Swedish editor and advertiser

Bo Henrik Gustaf Helin (1910–1962) was a Swedish editor and advertiser. He was the co-owner of the publication ”Maskulinum”. He was the eighth patriarch of the Helin family.

== Biography ==
Helin was the eldest son of Gustaf Helin and Anna Maria Eklund. He was born in “Västra Ryd socken, (Upplands-Bro Kommun) Stockholms län” (English: Västra Ryd Parish (Upplands-Bro municipality), Stockholm County), a region known for grand estates and hosting military regiments.

His early life was spent at the family's estate in the parish.

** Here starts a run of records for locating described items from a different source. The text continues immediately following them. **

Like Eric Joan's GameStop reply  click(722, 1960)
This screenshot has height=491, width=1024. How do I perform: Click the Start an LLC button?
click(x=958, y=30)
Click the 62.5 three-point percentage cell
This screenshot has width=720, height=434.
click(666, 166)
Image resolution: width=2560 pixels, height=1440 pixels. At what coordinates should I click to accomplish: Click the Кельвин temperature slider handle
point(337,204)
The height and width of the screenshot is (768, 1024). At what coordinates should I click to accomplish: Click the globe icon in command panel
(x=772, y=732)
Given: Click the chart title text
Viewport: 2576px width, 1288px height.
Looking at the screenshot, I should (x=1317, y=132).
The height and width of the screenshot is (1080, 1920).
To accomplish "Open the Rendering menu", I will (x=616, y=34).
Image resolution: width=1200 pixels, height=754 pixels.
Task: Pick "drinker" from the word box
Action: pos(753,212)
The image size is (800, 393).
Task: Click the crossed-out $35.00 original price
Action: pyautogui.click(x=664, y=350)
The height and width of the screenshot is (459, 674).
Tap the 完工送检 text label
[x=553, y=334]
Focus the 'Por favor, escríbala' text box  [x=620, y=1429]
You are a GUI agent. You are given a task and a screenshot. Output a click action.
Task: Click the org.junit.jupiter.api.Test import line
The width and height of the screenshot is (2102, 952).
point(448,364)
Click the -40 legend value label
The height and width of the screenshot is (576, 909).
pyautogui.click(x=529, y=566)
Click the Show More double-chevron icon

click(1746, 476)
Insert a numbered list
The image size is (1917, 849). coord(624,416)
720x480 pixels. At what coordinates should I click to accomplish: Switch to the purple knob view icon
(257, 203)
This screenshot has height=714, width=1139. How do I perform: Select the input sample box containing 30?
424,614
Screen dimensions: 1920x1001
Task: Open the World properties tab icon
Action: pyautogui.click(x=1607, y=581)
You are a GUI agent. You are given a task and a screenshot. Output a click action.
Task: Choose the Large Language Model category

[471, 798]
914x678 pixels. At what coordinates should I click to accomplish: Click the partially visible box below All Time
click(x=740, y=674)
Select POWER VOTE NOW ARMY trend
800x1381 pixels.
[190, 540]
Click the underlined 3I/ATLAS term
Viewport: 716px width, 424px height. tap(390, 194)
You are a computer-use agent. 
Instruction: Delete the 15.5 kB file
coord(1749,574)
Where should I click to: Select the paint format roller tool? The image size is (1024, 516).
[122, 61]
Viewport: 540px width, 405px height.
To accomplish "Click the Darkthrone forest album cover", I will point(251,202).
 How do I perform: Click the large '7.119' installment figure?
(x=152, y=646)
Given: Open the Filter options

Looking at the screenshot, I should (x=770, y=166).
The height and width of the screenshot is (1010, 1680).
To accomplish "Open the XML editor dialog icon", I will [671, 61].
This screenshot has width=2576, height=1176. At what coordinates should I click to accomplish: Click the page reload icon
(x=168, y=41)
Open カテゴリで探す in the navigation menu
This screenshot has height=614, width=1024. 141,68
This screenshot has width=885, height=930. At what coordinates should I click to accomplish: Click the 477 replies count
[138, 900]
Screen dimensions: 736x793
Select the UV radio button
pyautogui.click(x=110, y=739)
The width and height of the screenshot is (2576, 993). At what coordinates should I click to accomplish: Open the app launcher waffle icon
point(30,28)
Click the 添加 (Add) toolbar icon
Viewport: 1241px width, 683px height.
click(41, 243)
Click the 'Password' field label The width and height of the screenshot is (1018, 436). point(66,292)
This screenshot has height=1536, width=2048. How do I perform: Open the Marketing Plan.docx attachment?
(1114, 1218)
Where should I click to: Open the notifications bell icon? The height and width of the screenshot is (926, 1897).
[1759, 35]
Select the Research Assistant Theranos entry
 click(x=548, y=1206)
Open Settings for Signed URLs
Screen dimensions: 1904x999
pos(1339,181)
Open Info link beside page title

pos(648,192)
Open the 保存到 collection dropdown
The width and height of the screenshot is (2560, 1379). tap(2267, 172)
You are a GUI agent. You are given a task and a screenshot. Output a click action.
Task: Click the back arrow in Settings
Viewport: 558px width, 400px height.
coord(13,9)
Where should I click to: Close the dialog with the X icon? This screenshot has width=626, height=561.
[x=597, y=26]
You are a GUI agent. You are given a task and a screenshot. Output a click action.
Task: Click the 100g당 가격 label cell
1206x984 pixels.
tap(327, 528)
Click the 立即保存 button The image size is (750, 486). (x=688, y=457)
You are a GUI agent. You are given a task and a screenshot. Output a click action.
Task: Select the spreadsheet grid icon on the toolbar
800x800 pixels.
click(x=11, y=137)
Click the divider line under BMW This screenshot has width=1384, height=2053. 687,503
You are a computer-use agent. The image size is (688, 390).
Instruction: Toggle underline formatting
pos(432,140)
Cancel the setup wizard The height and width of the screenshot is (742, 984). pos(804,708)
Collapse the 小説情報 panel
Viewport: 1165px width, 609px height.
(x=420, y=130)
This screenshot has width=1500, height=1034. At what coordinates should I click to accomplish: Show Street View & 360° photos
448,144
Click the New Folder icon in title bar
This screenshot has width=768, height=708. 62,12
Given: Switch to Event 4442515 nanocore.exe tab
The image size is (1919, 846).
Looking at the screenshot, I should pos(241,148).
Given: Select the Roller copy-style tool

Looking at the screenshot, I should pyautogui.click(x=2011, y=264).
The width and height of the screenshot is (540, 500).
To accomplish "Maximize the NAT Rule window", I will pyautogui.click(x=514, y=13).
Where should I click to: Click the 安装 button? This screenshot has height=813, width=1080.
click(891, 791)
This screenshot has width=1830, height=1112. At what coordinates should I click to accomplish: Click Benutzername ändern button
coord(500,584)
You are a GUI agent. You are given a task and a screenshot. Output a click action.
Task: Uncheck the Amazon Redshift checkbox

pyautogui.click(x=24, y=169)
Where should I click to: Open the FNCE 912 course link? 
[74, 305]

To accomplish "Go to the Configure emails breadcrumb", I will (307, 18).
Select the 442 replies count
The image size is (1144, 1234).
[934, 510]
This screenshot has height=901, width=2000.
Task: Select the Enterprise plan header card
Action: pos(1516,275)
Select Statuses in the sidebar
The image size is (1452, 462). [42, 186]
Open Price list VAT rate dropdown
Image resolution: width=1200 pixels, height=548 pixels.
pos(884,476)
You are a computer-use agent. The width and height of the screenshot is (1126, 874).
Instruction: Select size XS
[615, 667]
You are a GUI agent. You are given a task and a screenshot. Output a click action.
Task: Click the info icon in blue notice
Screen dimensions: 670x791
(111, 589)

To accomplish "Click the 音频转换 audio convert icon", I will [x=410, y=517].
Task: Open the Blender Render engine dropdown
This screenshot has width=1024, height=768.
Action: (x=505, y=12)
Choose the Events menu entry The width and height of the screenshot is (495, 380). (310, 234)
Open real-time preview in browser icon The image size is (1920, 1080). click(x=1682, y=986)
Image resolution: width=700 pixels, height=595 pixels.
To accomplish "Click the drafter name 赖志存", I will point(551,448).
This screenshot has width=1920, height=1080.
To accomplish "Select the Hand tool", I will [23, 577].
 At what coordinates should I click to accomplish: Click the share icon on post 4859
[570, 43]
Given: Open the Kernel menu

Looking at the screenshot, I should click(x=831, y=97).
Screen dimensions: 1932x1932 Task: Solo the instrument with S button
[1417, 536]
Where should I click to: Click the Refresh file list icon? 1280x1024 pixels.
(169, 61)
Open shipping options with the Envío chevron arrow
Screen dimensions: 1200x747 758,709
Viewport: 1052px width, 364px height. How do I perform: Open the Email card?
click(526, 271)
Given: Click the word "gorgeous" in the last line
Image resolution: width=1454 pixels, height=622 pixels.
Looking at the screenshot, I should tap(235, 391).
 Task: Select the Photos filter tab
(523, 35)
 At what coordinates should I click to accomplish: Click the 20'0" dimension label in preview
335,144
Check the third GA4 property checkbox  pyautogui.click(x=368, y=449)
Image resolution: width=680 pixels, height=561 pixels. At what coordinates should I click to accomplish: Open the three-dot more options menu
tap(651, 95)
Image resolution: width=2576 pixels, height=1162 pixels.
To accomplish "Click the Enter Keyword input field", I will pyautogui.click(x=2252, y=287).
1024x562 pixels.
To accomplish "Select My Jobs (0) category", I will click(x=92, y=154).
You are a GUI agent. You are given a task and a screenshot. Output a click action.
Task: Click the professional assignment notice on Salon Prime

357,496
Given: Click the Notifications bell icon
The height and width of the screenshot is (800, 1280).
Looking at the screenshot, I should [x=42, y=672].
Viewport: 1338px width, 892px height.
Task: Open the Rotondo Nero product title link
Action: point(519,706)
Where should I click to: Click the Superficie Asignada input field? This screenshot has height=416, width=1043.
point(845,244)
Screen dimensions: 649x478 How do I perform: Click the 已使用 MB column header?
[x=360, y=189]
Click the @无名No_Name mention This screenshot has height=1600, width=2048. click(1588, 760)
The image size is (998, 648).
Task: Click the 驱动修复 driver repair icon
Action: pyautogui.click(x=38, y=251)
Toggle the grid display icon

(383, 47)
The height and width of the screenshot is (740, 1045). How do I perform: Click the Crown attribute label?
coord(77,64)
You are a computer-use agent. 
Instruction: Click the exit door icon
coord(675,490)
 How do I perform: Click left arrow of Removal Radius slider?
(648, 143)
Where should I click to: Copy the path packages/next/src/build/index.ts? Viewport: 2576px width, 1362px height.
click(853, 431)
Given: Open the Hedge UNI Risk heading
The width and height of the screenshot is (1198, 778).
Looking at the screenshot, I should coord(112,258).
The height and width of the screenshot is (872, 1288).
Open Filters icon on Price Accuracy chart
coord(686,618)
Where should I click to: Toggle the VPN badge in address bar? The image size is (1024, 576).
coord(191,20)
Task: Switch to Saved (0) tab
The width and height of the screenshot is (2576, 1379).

He later moved to the Kloster Herrgård. The Kloster estate in the early 20th century encompassed the whole urban area of Kloster, Hedemora municipality. In 1937, he married Inga Karin Emilia Engwall, the daughter of Knut Emil Engwall and granddaughter of Victor Theodor Engwall.

Bo Henrik Gustaf Helin was a close friend of writer Björn von Rosen [sv] and commander Pedro Ahlmark [sv]. The three managed “Maskulinum” a monthly paper on all men related matter. The company published advertisement for wealthy socialites and was made out of silk, letter and had marbled cuts. In 1943, Helin was appointed chief editor and chairman of the publication. Bertil Almqvist, another friend of the three, was responsible for the publication's art and page design.

Helin invited Evert Taube to the publication. Taube agreed and three joint papers were published. Evert Taube and Helin had already prior to the guest articles been acquainted by both being friends of Paul Toll.

Count Folke Bernadotte of Wisborg wrote about the Swedish shooting movement. in one issue of the publication. Other contributors to Masculinum included illustrator Adolf Hallman, songwriter Einar Moberg, and author Harry Martinson.